Scaroni (Enel): 'China dominates green supply chains, the EU will react as the US wants'
4' min read
4' min read
At what point is the energy transition? Still too slow according to Paolo Scaroni, Enel's chairman, who is convinced that the "lack of a sense of urgency" is one of the biggest obstacles on the path to at least hitting the intermediate decarbonisation targets, those set by Cop28 for 2030.
As for the role of China, on which much of the debate in the West focuses today, it is undoubtedly a cumbersome one: on the one hand, Beijing is driving the global transition - and has lowered its costs - but on the other hand, it has gained 'almost total control of entire supply chains' in this area. What to do? Does a trade battle, like the increasingly tough one waged by the US, make sense? Or should we move differently?
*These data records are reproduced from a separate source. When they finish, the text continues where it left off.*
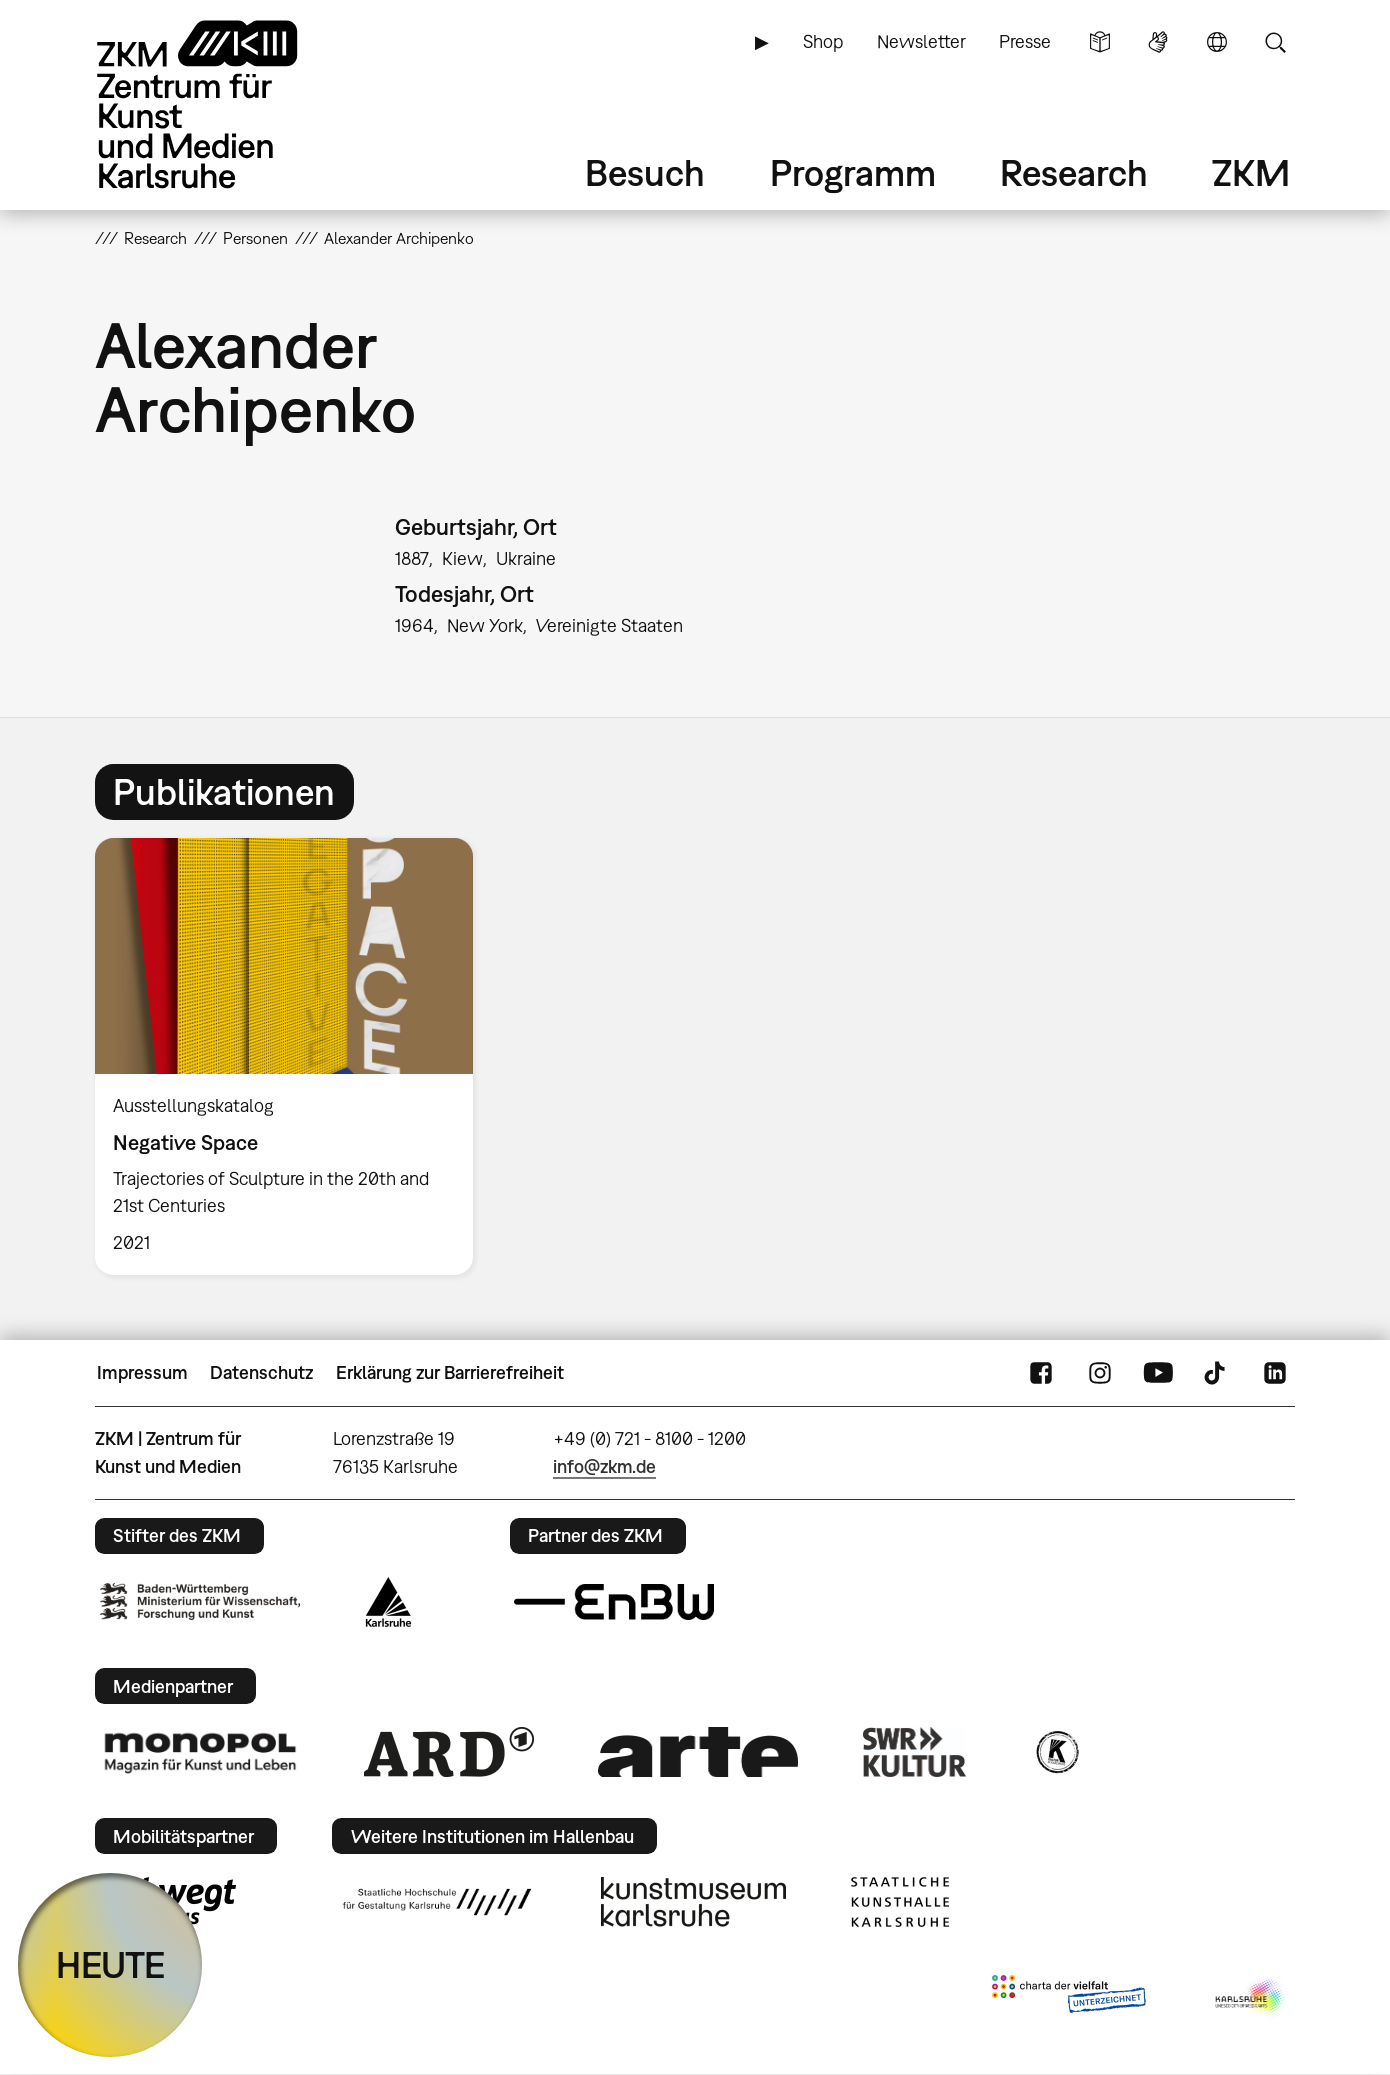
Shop (823, 41)
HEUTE (110, 1964)
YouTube (1158, 1373)
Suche (1275, 42)
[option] (293, 1056)
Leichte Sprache (1100, 42)
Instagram (1100, 1373)
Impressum (142, 1372)
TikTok (1217, 1373)
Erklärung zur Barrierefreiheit (450, 1372)
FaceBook (1041, 1373)
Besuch (645, 172)
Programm (853, 172)
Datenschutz (261, 1372)
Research (1074, 172)
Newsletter (921, 41)
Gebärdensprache (1158, 42)
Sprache (1217, 42)
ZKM (1251, 172)
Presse (1025, 41)
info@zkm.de (604, 1466)
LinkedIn (1275, 1373)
'I think that in the end Europe will do what the US wants,' Scaroni replied, pointing out that he was expressing 'a personal opinion'. "If the US raises trade barriers we will do it too, if they put up 100 per cent tariffs we will follow them: partly because we have similar difficulties, but mainly for political reasons, because we are allies."
On electric cars there is no competition with China
."On the other hand,' he adds, 'if we left everything to the market in Europe, we might not even be able to build an electric car. In China there are already battery-powered citiycars on sale for as little as five thousand euros, and there are columns capable of recharging at the rate of one kilometre of autonomy per second. In some applications today the Chinese are also technological leaders'.
The West is not standing idly by. Enel, like other companies, "is making great efforts to build alternatives (to Chinese dominance, ed.), perhaps focusing on slightly different technologies", as in the 3Sun solar panel gigafactory in Catania. The group, world leader in generation from renewables, 'has done its part and continues to do so,' recalls Scaroni, 'with investments that are also growing with the new strategic plan, because we consider them necessary and also because renewables are profitable, if done in the right countries and in the right place.